[Entries taken from a collection]
····················

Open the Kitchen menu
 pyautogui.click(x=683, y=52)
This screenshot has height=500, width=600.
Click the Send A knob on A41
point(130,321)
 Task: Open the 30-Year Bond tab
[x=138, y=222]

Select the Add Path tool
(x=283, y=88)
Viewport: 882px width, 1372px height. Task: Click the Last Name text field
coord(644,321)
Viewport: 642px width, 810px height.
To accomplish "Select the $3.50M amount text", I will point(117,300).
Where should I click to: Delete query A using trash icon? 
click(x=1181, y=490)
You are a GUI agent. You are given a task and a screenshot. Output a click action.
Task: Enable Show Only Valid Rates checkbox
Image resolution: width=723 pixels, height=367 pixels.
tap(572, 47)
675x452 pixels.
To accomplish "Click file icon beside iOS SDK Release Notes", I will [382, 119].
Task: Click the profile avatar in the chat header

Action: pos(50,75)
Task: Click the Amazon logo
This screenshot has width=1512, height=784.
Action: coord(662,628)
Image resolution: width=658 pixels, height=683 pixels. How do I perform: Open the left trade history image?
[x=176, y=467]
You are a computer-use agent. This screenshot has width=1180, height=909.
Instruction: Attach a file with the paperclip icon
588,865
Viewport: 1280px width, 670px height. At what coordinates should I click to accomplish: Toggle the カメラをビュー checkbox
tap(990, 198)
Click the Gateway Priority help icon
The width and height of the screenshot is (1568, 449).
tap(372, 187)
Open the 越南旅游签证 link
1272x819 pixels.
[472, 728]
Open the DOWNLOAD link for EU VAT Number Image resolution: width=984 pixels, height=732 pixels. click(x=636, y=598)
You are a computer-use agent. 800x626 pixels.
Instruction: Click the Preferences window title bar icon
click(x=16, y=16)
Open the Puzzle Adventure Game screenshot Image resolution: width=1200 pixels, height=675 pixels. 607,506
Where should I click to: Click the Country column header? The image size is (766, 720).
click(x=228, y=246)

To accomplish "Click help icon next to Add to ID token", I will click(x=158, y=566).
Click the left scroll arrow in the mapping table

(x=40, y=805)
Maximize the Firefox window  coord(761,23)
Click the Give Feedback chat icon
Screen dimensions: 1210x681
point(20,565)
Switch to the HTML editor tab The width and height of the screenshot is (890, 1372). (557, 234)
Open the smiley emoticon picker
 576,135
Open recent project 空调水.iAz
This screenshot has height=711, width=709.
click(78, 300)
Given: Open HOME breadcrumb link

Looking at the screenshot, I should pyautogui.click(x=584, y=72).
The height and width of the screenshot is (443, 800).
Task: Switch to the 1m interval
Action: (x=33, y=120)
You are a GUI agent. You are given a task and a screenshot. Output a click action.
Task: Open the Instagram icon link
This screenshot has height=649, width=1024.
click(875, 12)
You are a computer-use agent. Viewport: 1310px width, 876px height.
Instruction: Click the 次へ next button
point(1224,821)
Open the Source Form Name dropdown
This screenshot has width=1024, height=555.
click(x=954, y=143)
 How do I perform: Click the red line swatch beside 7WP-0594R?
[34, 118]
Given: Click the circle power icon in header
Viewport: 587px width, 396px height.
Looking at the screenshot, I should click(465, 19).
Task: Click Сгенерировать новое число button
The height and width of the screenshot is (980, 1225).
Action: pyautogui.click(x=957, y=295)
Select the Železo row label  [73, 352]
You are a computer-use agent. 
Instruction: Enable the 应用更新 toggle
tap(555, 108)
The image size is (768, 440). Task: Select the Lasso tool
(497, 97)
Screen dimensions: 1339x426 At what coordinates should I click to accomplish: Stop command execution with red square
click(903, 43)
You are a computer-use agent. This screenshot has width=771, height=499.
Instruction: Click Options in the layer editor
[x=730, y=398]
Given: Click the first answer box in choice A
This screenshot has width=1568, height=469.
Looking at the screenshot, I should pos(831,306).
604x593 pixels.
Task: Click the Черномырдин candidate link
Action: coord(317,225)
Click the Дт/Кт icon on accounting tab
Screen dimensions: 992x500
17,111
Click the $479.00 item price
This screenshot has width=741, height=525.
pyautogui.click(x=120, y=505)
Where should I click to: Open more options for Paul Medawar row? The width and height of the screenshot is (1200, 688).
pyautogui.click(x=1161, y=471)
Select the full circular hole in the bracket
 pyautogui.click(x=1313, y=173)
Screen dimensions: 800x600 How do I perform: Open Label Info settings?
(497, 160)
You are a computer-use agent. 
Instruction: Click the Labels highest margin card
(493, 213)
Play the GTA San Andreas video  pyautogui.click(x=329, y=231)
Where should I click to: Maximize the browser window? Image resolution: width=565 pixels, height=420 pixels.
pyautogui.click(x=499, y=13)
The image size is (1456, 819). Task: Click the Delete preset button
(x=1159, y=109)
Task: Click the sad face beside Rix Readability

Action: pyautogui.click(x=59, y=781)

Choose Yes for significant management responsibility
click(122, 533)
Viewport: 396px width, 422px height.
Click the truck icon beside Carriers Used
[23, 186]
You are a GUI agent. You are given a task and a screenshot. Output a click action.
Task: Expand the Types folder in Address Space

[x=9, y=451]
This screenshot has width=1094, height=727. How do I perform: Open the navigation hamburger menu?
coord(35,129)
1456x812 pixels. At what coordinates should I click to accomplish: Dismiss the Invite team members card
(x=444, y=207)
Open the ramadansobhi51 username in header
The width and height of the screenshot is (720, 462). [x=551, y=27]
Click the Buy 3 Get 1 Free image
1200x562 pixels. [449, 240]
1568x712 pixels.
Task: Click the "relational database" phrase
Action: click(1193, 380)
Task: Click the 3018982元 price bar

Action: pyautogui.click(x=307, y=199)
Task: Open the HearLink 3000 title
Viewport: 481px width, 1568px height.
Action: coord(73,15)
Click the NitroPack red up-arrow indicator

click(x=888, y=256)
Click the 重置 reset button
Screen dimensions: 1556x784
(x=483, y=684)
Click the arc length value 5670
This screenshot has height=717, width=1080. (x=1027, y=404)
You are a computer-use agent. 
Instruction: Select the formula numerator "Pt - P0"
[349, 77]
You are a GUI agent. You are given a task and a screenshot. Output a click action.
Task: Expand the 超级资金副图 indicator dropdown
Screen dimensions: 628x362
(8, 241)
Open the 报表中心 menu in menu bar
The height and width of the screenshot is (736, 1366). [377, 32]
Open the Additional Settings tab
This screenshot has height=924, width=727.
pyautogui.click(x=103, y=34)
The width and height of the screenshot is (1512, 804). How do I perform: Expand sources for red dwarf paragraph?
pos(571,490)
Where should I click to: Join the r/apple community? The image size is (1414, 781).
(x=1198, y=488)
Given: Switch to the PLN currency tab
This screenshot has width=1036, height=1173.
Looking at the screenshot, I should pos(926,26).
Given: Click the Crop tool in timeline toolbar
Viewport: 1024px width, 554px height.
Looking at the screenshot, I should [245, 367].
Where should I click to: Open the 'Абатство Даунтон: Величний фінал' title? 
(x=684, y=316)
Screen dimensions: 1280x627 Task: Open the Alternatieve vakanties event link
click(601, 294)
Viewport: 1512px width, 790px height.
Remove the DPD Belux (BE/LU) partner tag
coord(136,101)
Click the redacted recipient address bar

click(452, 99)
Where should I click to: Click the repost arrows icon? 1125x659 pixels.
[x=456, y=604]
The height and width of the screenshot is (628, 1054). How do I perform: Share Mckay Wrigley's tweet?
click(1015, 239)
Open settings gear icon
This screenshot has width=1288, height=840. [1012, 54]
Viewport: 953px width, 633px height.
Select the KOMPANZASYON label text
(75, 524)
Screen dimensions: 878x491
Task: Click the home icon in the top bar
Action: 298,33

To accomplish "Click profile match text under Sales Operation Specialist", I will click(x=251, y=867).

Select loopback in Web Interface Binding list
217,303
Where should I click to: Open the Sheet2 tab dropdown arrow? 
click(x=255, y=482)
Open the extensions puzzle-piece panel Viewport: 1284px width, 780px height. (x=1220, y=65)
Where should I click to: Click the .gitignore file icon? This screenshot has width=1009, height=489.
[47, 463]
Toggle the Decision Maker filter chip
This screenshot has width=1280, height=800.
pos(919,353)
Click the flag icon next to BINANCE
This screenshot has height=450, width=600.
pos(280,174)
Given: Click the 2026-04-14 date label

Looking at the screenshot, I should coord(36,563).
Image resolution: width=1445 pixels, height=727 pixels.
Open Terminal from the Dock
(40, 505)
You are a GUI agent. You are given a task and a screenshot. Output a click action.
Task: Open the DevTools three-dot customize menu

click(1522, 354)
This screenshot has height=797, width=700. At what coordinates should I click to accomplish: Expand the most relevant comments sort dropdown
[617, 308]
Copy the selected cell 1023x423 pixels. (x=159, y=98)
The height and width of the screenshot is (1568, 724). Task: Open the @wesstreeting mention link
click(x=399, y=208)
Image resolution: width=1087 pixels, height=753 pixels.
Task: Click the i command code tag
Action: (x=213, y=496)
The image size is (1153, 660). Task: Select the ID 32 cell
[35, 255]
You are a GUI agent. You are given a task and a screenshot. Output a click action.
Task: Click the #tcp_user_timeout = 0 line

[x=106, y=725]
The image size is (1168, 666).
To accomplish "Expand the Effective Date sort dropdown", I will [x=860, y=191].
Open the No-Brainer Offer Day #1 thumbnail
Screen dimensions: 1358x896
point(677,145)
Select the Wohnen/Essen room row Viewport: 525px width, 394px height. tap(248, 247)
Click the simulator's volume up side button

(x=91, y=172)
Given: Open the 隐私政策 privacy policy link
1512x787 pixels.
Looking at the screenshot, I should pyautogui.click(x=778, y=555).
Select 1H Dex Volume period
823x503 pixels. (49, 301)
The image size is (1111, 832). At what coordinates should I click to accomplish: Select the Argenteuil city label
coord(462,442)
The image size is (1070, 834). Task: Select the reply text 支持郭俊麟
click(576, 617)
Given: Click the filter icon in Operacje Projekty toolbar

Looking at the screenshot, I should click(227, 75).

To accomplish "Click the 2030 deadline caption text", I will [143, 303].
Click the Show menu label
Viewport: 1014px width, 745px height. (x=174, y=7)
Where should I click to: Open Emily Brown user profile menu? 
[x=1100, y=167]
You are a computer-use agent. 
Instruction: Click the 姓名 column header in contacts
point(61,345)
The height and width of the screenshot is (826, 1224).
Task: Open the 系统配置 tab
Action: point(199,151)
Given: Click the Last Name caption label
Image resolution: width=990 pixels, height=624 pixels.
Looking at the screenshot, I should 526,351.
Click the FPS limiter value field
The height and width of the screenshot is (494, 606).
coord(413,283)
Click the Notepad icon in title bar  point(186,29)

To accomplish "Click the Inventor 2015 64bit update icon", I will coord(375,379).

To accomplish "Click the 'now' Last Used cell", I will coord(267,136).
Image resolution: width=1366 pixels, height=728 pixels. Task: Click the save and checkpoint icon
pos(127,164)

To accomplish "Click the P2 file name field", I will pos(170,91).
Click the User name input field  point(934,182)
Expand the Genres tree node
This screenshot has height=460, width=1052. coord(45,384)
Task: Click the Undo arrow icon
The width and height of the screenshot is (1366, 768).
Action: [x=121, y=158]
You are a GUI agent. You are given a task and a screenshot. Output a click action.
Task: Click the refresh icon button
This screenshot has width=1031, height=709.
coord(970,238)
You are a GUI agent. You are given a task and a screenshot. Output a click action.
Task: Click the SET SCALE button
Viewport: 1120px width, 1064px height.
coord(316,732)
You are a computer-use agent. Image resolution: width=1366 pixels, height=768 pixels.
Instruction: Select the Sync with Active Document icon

····················

» **Exercise description**
Looking at the data above, write out exactly the lines that start at the one containing "has width=771, height=499." and end at the one containing "Task: Open the HearLink 3000 title"; include both and nothing beyond.

» **Response to this task**
You are a computer-use agent. This screenshot has width=771, height=499.
Instruction: Click Options in the layer editor
[x=730, y=398]
Given: Click the first answer box in choice A
This screenshot has width=1568, height=469.
Looking at the screenshot, I should pos(831,306).
604x593 pixels.
Task: Click the Черномырдин candidate link
Action: coord(317,225)
Click the Дт/Кт icon on accounting tab
Screen dimensions: 992x500
17,111
Click the $479.00 item price
This screenshot has width=741, height=525.
pyautogui.click(x=120, y=505)
Where should I click to: Open more options for Paul Medawar row? The width and height of the screenshot is (1200, 688).
pyautogui.click(x=1161, y=471)
Select the full circular hole in the bracket
 pyautogui.click(x=1313, y=173)
Screen dimensions: 800x600 How do I perform: Open Label Info settings?
(497, 160)
You are a computer-use agent. 
Instruction: Click the Labels highest margin card
(493, 213)
Play the GTA San Andreas video  pyautogui.click(x=329, y=231)
Where should I click to: Maximize the browser window? Image resolution: width=565 pixels, height=420 pixels.
pyautogui.click(x=499, y=13)
The image size is (1456, 819). Task: Click the Delete preset button
(x=1159, y=109)
Task: Click the sad face beside Rix Readability

Action: pyautogui.click(x=59, y=781)

Choose Yes for significant management responsibility
click(122, 533)
Viewport: 396px width, 422px height.
Click the truck icon beside Carriers Used
[23, 186]
You are a GUI agent. You are given a task and a screenshot. Output a click action.
Task: Expand the Types folder in Address Space

[x=9, y=451]
This screenshot has width=1094, height=727. How do I perform: Open the navigation hamburger menu?
coord(35,129)
1456x812 pixels. At what coordinates should I click to accomplish: Dismiss the Invite team members card
(x=444, y=207)
Open the ramadansobhi51 username in header
The width and height of the screenshot is (720, 462). [x=551, y=27]
Click the Buy 3 Get 1 Free image
1200x562 pixels. [449, 240]
1568x712 pixels.
Task: Click the "relational database" phrase
Action: click(1193, 380)
Task: Click the 3018982元 price bar

Action: pyautogui.click(x=307, y=199)
Task: Open the HearLink 3000 title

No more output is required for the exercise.